Es conveniente recordar que, ante las transformaciones
y el nuevo ritmo experimentado en el campo científico y tecnológico
en el contexto internacional, la relación de los aspectos éticos
con los temas anteriormente mencionados dejó de ser considerada
como de índole supraestructural para, por el contrario, pasar a
exigir participación directa en las discusiones, tanto en salud
pública como en la construcción de propuestas de trabajo
con vistas al bienestar futuro de las personas y comunidades. En el caso
de los países latinoamericanos específicamente, es imprescindible
que esa discusión (ética) se incorpore al propio funcionamiento
de los Sistemas Públicos de Salud respecto de: la responsabilidad
social del Estado, la definición de prioridades con relación
al destino y distribución de recursos, el gerenciamiento del sistema,
el involucramiento organizado y responsable de la población en
todo el proceso, la preparación más adecuada de los recursos
humanos, la revisión y actualización de vetustos códigos
de ética de las diferentes categorías profesionales involucradas,
las indispensables y profundas transformaciones curriculares en las universidades...
En fin, contribuyendo directamente para la mejoría del funcionamiento
del sector como un todo.
La cuestión ética en el inicio de siglo
XXI adquiere, por lo tanto, identidad pública. En la actualidad,
no puede ser considerada apenas como una cuestión de conciencia
a ser resuelta en la esfera de la autonomía, privada o particular,
de foro individual y exclusivamente íntimo.
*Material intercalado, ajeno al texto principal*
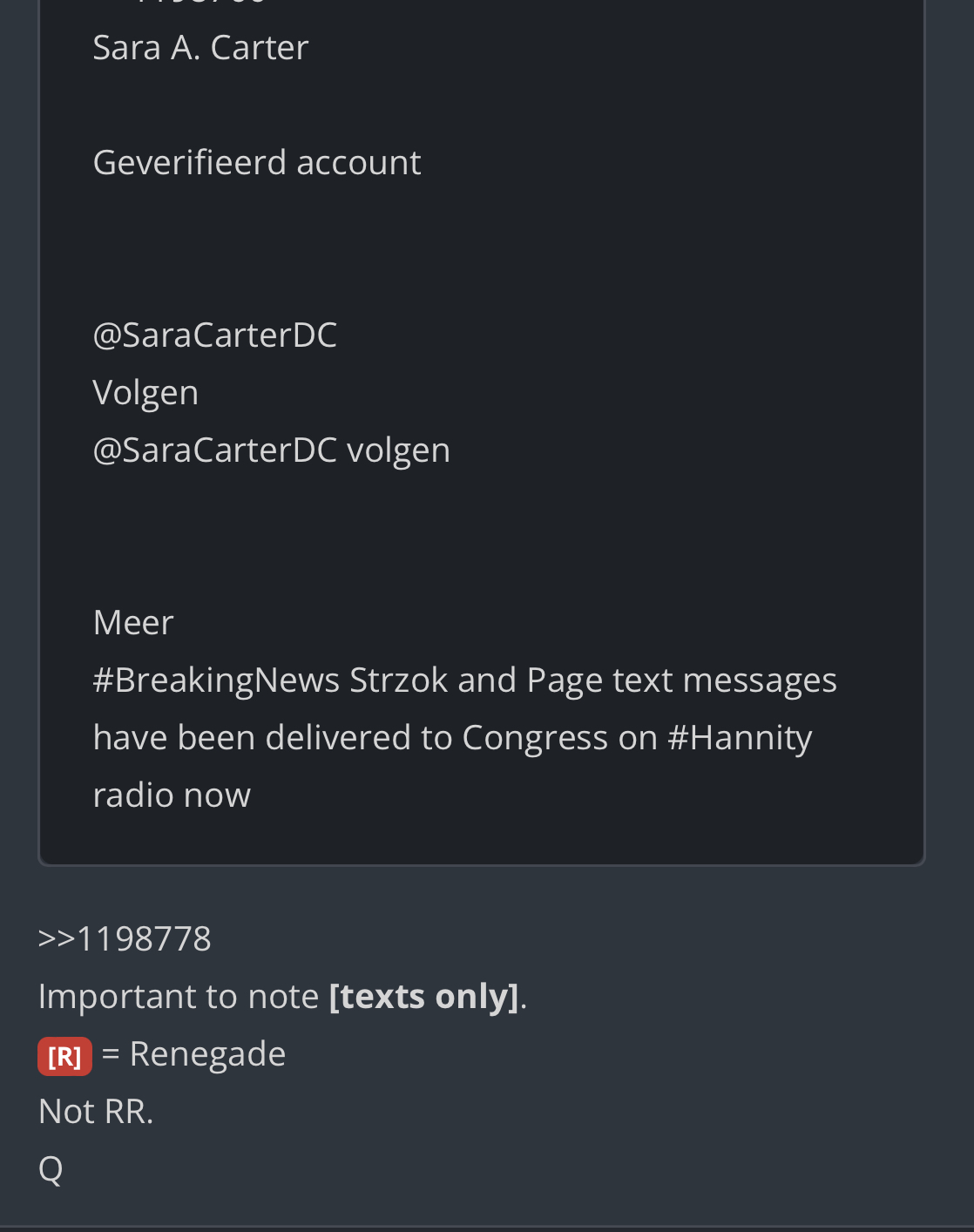Select the Sara A. Carter name
The width and height of the screenshot is (974, 1232).
200,48
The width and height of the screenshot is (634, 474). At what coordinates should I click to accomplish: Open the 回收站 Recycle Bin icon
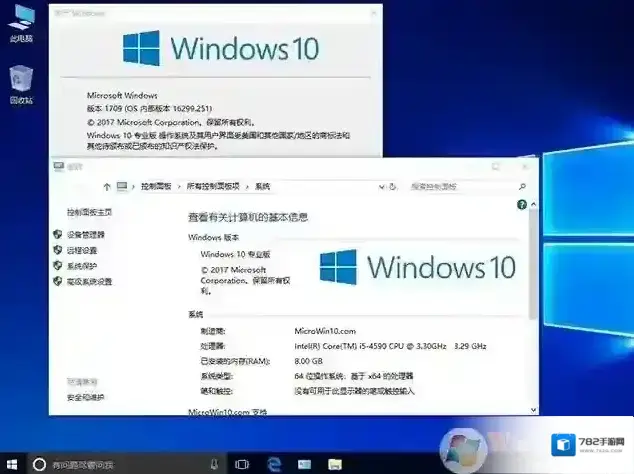[x=20, y=80]
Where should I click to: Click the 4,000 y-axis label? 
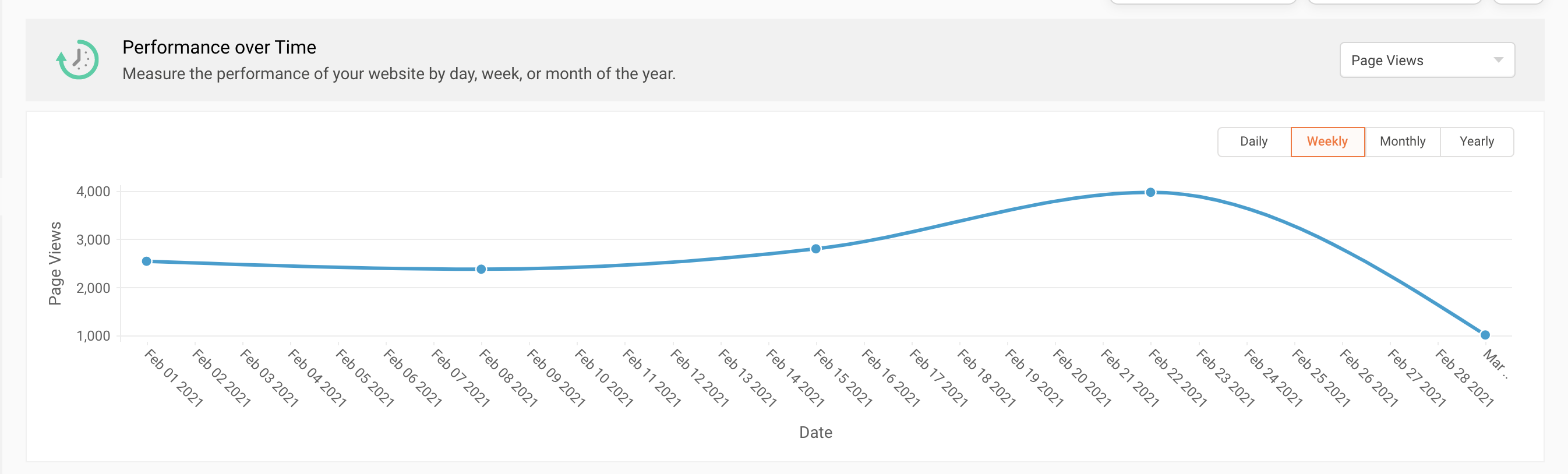[93, 192]
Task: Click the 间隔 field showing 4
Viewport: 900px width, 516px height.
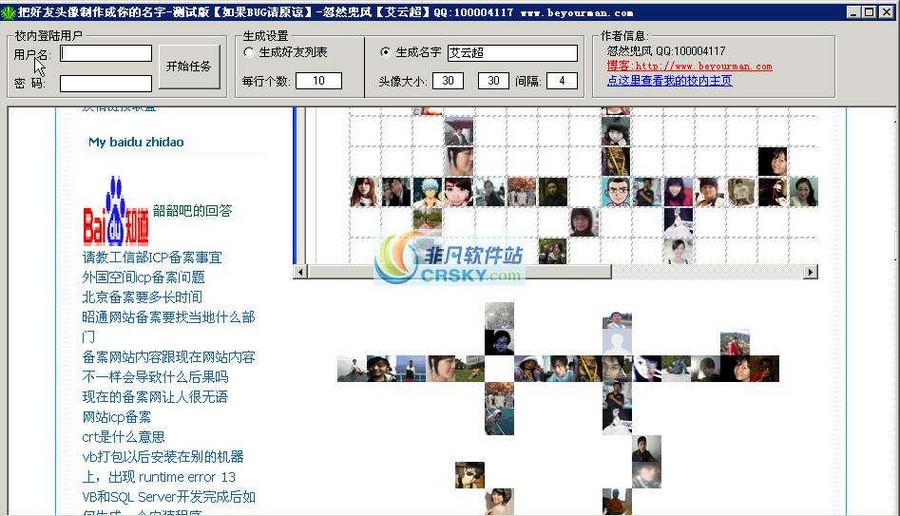Action: click(x=561, y=81)
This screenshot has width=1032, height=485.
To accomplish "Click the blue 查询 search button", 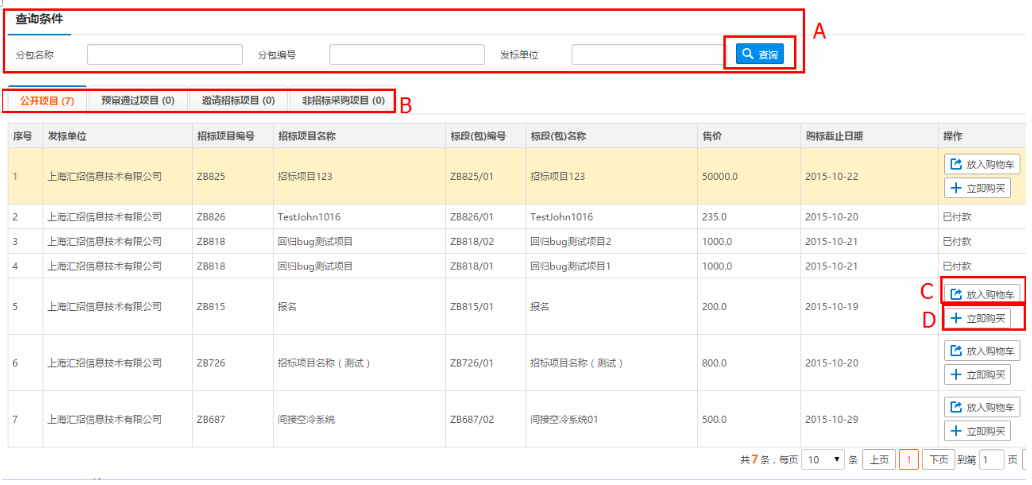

Hoy crece en importancia
no sólo respecto al análisis de las responsabilidades sanitarias
y a la interpretación histórico-social más precisa
de los cuadros epidemiológicos, sino también en la determinación
de las formas de intervención a ser programadas, en la formación
de personal y en la responsabilidad del Estado frente a los ciudadanos,
principalmente aquéllos más frágiles y necesitados.